Tintle, Chance, McGaughey, Roy, Swanson, & VanderStoep (August, 2020)

General Note: When pasting data into the applets use “one word” variable and category names (with no symbols, e.g., timeSpent). Use * to represent missing values; these will be rowwise deleted by the applet. In several of the applets you can toggle which column has the explanatory variable and which has the response. Set the button to match the data before pressing Use Data.

Comparing Groups applet

This applet focuses on partitioning of variation in a response variable by a categorical explanatory variable, allowing for simulation-based inference. The first image is a dotplot of the quantitative response variable, which can then be separated into groups. You will also see a pie chart illustrating the percentage of variation in the response variable explained by the explanatory variable. If you check the box to show the ANOVA table you can then also check the box to display the 95% confidence intervals—pooled two-sample t-intervals; asterisks indicate the intervals that do not include zero.

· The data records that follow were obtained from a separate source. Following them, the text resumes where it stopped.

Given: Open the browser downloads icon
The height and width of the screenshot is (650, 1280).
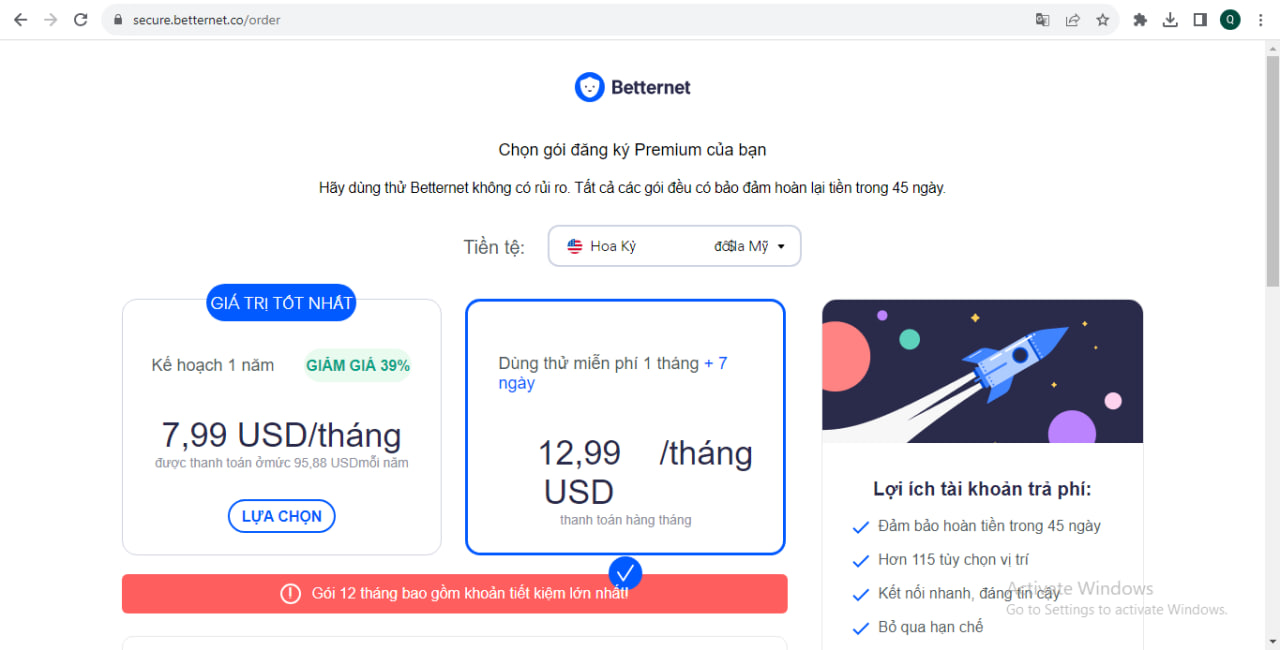Looking at the screenshot, I should click(1170, 20).
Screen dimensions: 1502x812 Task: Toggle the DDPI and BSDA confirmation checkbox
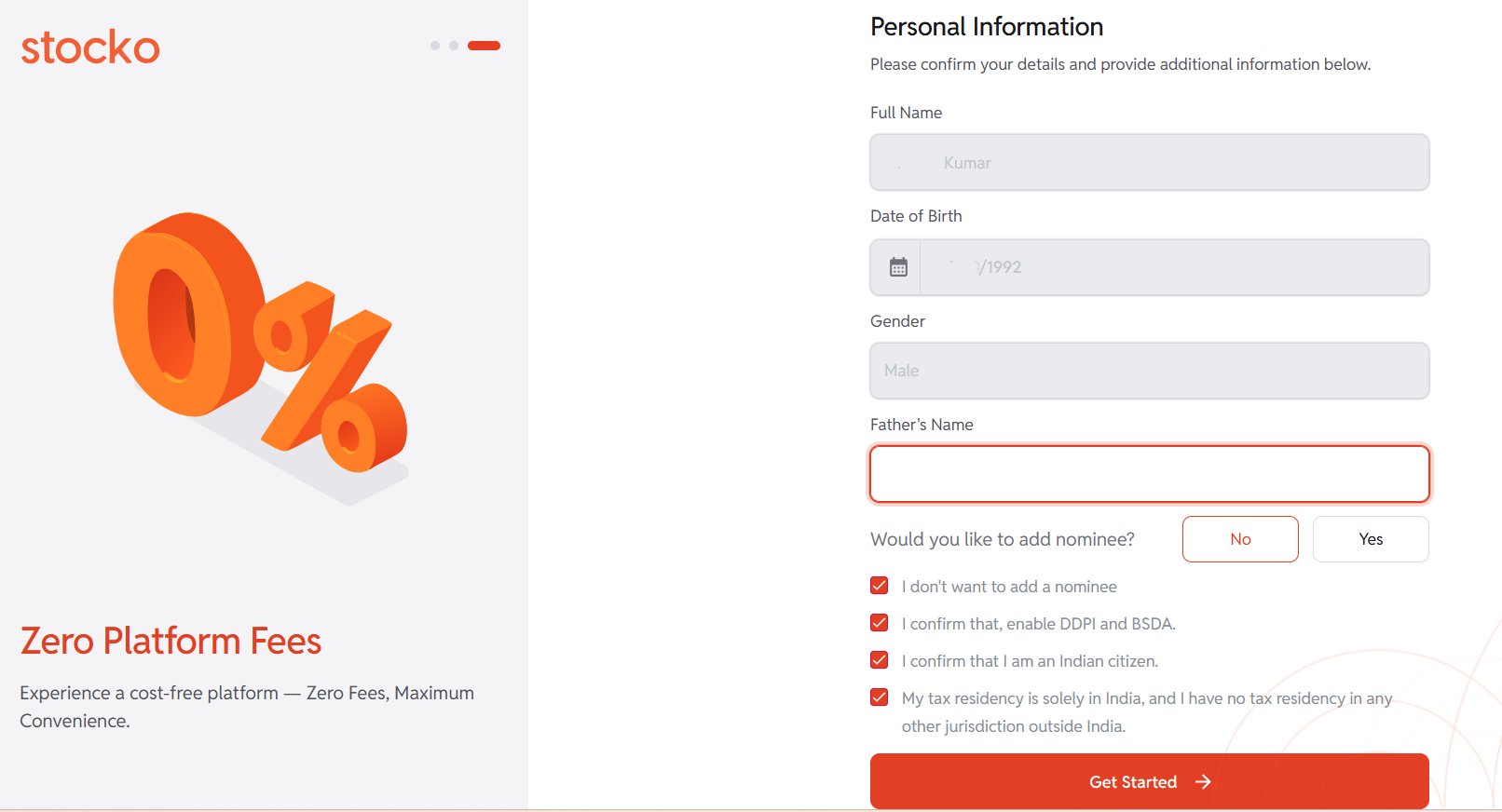(x=880, y=623)
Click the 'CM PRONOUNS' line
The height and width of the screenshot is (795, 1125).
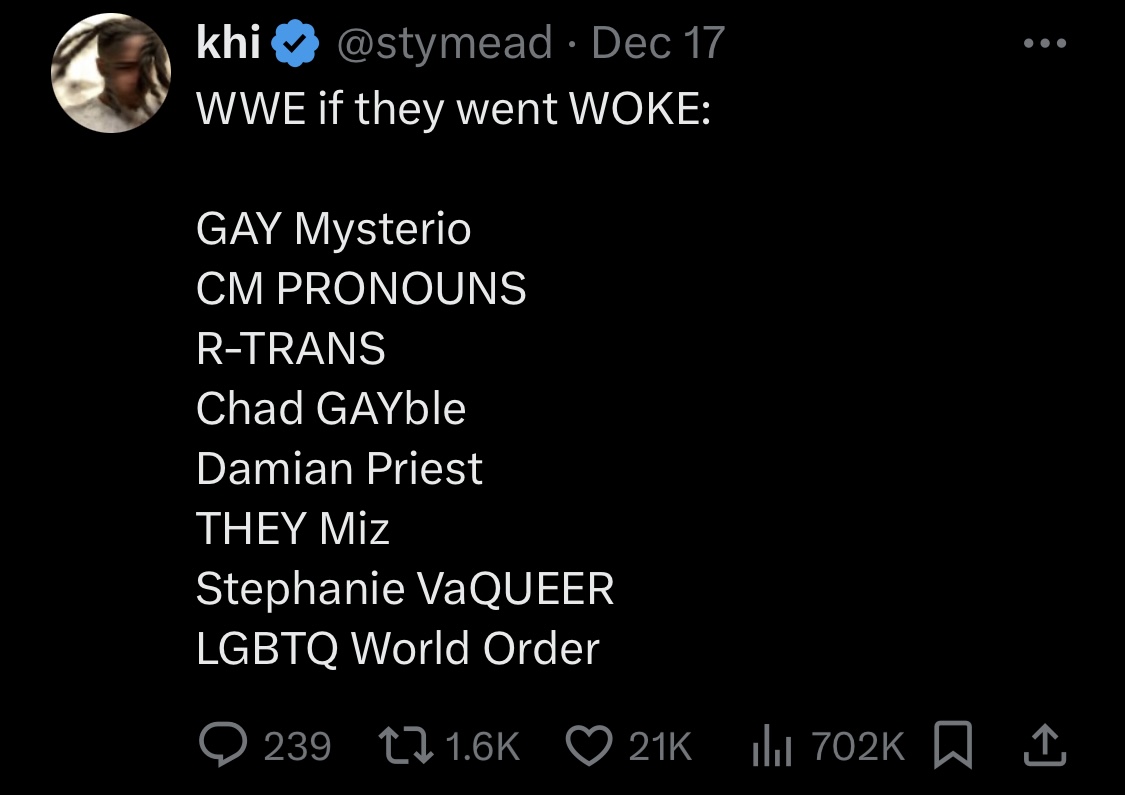click(x=360, y=289)
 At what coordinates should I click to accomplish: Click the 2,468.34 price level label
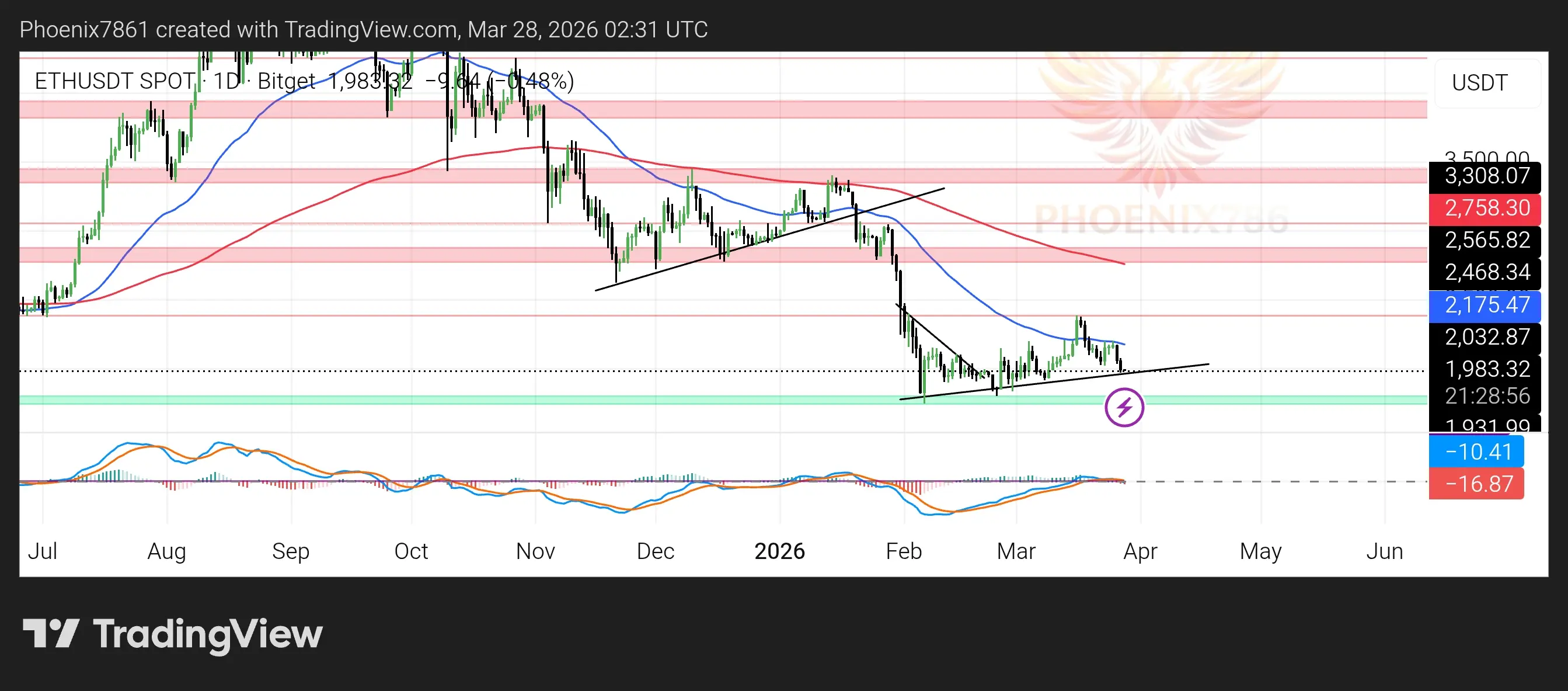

Check the Show Shuffle Options box to simulate a randomization test. Choices of Statistic include Mean Group Difference (sum of all absolute pairwise differences), differences in means or medians and (pooled) t-statistic (if explanatory variable is binary), F, and R². If you press Shuffle Responses, the observed response variable values are redistributed randomly to the explanatory variable groups and the statistic is added to the Statistic graph on the right. Using the Plot radio button you can see this pooling and re-dealing to groups visually. Specifying more shuffles turns off this animation. The most recent shuffle result is highlighted in blue. You can also click on an observation in the Statistic graph to recall the corresponding shuffle. A p-value can be approximated by putting the observed statistic in the Count Samples box, selecting an appropriate direction, and pressing Count. The applet warns you if you input a value that does not match the observed Sample data. When using the t-statistic or the F-statistic, you have the option to Overlay the theoretical distribution on the simulated results and compare the p-values. (You can also explore the uniform distribution of the p-value.)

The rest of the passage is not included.